Incidenti col motorino, adolescenti messi d'improvviso davanti allo spettro della morte, aborto, eutanasia: tutti temi che, in effetti, investono la quotidianità di molti ragazzi e riempiono la cronaca. Sulla questione delicatissima dello "staccare la spina - dice però Maria Grazia Cucinotta - non si possono proferire giudizi assoluti perché è tutto soggettivo; meglio non dare risposte a un problema che non ti appartiene. Questa storia, però, tratta il coma al pari di una vita che continua, sia per il malato, sia per i suoi amici. Quel ragazzo ha un cuore che batte, e finché continuerà a battere i suoi cari lo considereranno vivo. L'incidente e il coma sono solo il pretesto per parlare in modo diverso dei giovani di oggi". Niente bulli, sbandati o mocciosi con tanta boria e pochi valori: "Questi giovani hanno tanti sogni, tanta voglia di vivere e di essere ascoltati, per questo davanti al letto d'ospedale del loro amico si lasciano andare alla voglia di raccontarsi". Io non ci casco cerca poi di inviare agli adolescenti anche un messaggio di responsabilizzazione, come ricorda il famoso dj Claudio Coccoluto che ha preso parte al film in qualità di guest star: "E' più importante un film come questo che cento di quelle orribili e controproducenti campagne istituzionali, contro cui mi batto da sempre".

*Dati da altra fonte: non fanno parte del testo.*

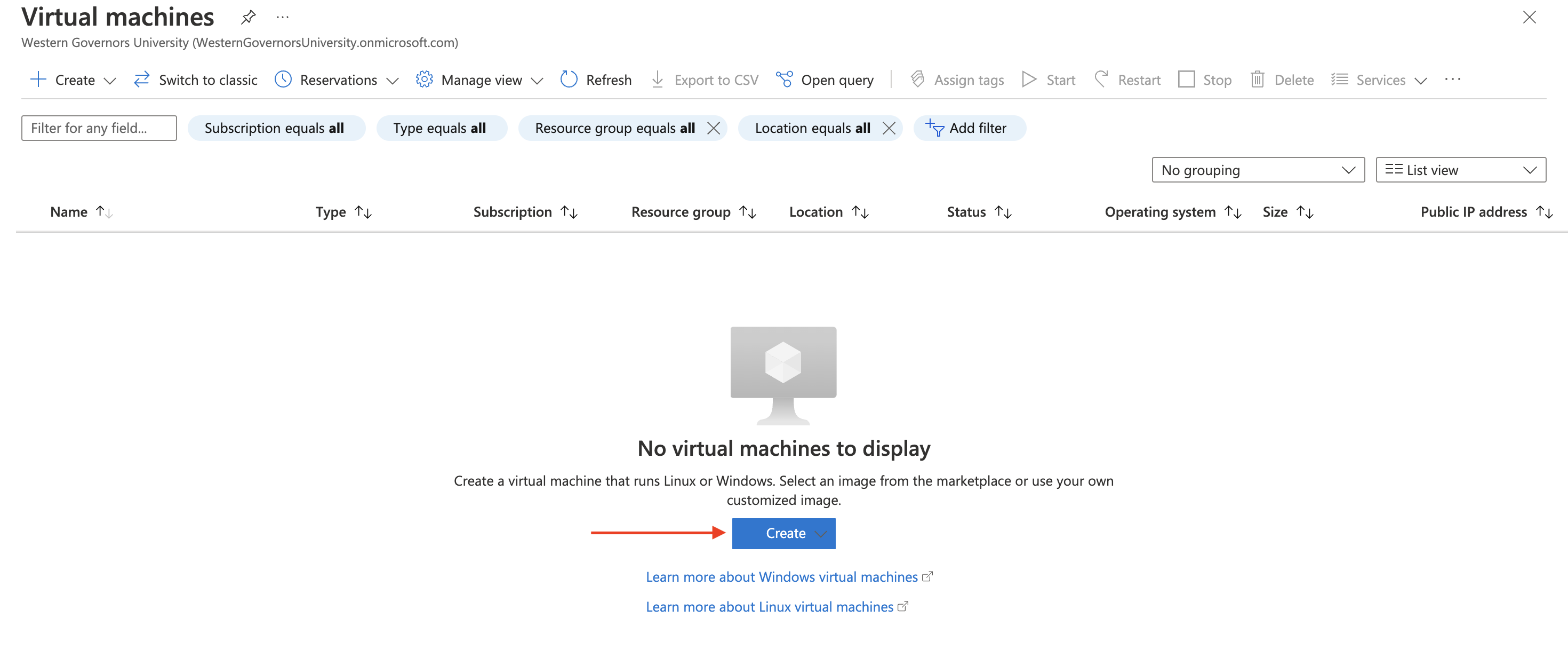Image resolution: width=1568 pixels, height=665 pixels.
Task: Open query with the query icon
Action: [785, 79]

Un prodotto, dunque, che cerca di raggiungere i giovani parlando il loro linguaggio, anche grazie alla spontaneità degli interpreti, scelti appositamente fuori dai normali circuiti, nel mondo reale. "Siamo passati dal cinema visto a quello vissuto. Prima di cominciare, per me ‘dolly' era solo una pecora", racconta uno dei ragazzi riassumendo con una battuta l'importanza di questo film, che con due lunghi anni di preparazione ha portato dei semplici studenti, provenienti da varie province della Campania, a diventare attori se non proprio professionisti, quanto meno consapevoli. "Quando riesci a realizzare il sogno di un ragazzo del sud è già una vittoria", conclude Maria Grazia Cucinotta, orgogliosa dei suoi interpreti così entusiasti e pieni di vita, al contrario di quelli che di solito bazzicano i grandi set. A questa "piccola grande" pellicola, costata 900mila euro, tutti - dalle comparse al direttore della fotografia - hanno partecipato a titolo gratuito perché, assicura la produttrice, "il cinema può costare 100 o può costare 1000, dipende dalla volontà del gruppo. L'emozione però non si paga, non costa: traspare se c'è la voglia di farla trasparire".